2006 marked the launch of services like Google Analytics and Google Webmaster Tools, as well as support for XML sitemaps, which help webmasters show search engines every URL available for crawling. This, in turn, helped search engines crawl better and, as a result, further improve the user experience.
Universal Search came out in 2007. That’s when Google started incorporating features like images and news into organic results – and it marked the end of the era when search engine results pages (SERPs) included just 10 blue links. At this point, SEOs were still mostly focused on technical aspects, which is in part why SEMrush launched research tools like Domain and Keyword Analytics in 2008.
2010s: Panda, Penguin and Hummingbird
And then Google really started to go after those trying to game the system. In 2011, its Panda update penalized content and link farms. Google also provided guidance on how to build high-quality sites. The following year, its Penguin update focused on spammy link tactics and keyword stuffing. Both updates eventually became part of Google’s primary algorithm.
2012 also marked the debut of Google’s Knowledge Graph, which helps users access additional information relevant to queries about people, places and/or things. This was the point Google shifted in earnest to determining user intent beyond the keywords used. It’s also when SEOs started to focus more on quality content as a means to boost rankings and SEMrush tools like Domain vs. Domain and Position Tracking helped practitioners with competitive intelligence.

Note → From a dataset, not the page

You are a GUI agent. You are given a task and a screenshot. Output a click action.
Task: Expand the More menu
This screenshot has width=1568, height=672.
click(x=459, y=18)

Google’s efforts continued in 2013 with the Hummingbird update, which sought to address increasing mobile searches. It focused on natural language and conversational search. By this time, mobile SEO was a reality and SEOs became concerned with site speed. SEOs also began focusing on getting content in position zero, where it would be highlighted above all other search results as Google began suggesting what it thought was the most relevant answer to a given query.
And, in 2015, Google said it was building machine learning into its algorithm to get an even better understanding of intent beyond keywords.
This was also the year mobile search overtook desktop and Google released a mobile-friendly update known colloquially as Mobilegeddon, but it was really just designed to give users the best possible results on mobile devices. (This was followed by Accelerated Mobile Pages (AMP) in 2016, which load content even faster. SEMrush added checks for AMP implementation in its Site Audit tool in 2017.)
2015 also marked the launch of machine learning system RankBrain, which further enables Google to determine the most relevant results to a given query, as well as SEMrush’s On-Page SEO Checker, which suggests how to improve on-page SEO. And, in 2017, SEMrush released its SEO Content Template, which helps users build optimized content.
2020s: Voice search
In 2018, consumers aren’t just searching on mobile devices – they are asking assistants like Apple’s Siri, Microsoft’s Cortana and, of course, Amazon’s Alexa and Google’s Assistant. The reason why voice search has become one of the quickest growing areas of SEO.
This increased focus on text-less search is still something SEOs are figuring out, but certainly means mobile SEO – and optimized local content – will continue to be important, particularly for users asking Google Assistant for something “near me.”
It also makes the coveted featured snippet even more important as that’s the answer read aloud by said assistants. SEMrush added a featured snippet report in its Position Tracking tool in 2017.